South meets Northwest

My sister-in-law and my baby niece, Belle, recently wrapped up a visit to this side of the family. My sister-in-law is currently living in Birmingham, Alabama (which is where she was born and raised) with her mother and stepfather, waiting for the Captain’s return from Iraq.

This was the first time that I’d seen Belle, who is a sweet little butterball at four months old. She looks almost exactly like her mother’s baby pictures – it will be interesting to see if she develops any of her father’s features as she gets older.

The Munchkin was quite thrilled to see her aunt again, and to meet her baby cousin. Baby Boy wasn’t too keen on Mommy holding another baby (in fact, he burst out crying the first time I did), but his charming smile won his aunt all over again. Belle’s Mommy was happy to see the kids again, and kept exclaiming over how much they had grown since she had last seen them at Christmas.

I have been trying to get the Munchkin to use titles for people recently, instead of just using their first names.
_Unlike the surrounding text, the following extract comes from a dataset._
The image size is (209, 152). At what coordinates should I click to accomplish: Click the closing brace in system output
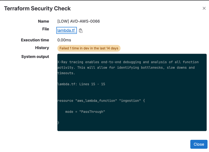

For example, she calls all of her aunts and uncles by their first names, except for the Captain. She has nearly always called him “Uncle”. And I’ve had people at church make comments about how she calls Auntie by her first name, instead of saying Aunt Auntie (you get the idea). My stock reply is, “She’s two and we’re working on it.” Auntie would rather the Munchkin just call her by her first name, but I think that once she’s old enough, it will be entirely appropriate for the Munchkin to use a title.

So, when the Munchkin called Belle’s Mommy by her first name, I gently corrected her. “No, that’s Auntie Belle’s Mommy, honey.”

Belle’s Mommy jumped in. “No, Aunt Belle’s Mommy. I don’t want to be called ‘Auntie’.”

I was confused, to say the least. “Why not?”

She stared at me. “You really have no idea, do you? The Captain never said anything?”

It turns out that the word “Auntie” has an entirely different meaning in the South – a derogatory one. Apparently, the first time that the Captain referred to one of our aunts as “Auntie So-and-so”, Belle’s Mommy’s sister was horrified. “He must not like her,” she said to my sister-in-law at the time. It took a little explaining on his part – and theirs – to discover that a word that we use in everyday conversation here in the Great Northwest was akin to a racial slur in the South. In fact, there’s only one aunt of mine that has even been just called “Aunt” (and she’s a great-aunt of mine, actually) – we have always called them “Auntie” without a second thought.

So, I am trying as best I can to keep referring to my sister-in-law as Aunt Belle’s Mommy, and I’m chalking this up to yet another difference between the South and the Northwest. Has anyone else run into anything like this? I’d be interested to know if there’s anything else I should be aware of when I’m in different parts of the country.

PS – I know that it’s all “Coke” in the South. That really confused the Captain until he figured it out. And my sister-in-law knows (now) that she can’t order “sweet tea” up here.

4 Responses to “South meets Northwest”

  1. Crystal
    July 19th, 2006 00:26

    I’m from B’ham, born & raised & I’ve never heard that about the word Auntie before. I call my Aunt Diane, Auntie D. Hhhhmmm…..

  2. MetroDad
    July 19th, 2006 06:22

    I never heard about the “Auntie” thing either. However, that’s ok. Every time I go to Birmingham (which I love), I always end up getting strange reactions. Like when I order Diet Cokes at a restaurant and ask whether they have any low-fat mayo. You should see the look on their faces. It’s hilarious!

  3. Little Cousin' Mommy
    July 19th, 2006 07:39

    I know some British terms:

    Fag = cigarette
    Lift = elevator
    Pavement = sidewalk

    I do know that in the South the term “whip” (as in “whip a child”) refers to spanking, not actually whipping.

  4. Juliet
    July 19th, 2006 08:54

    I’ve never heard about that either, although I’ve only been here a few years and C-ville isn’t exactly the Deep South.

    Sweet tea is one of the best things about the South. As is barbecue. I don’t know if it’s quite true where I am, but somewhere between here and the North Carolina state line, “barbecue” becomes a noun. If you order barbecue, it’s pork, and it comes minced in delicious little bits.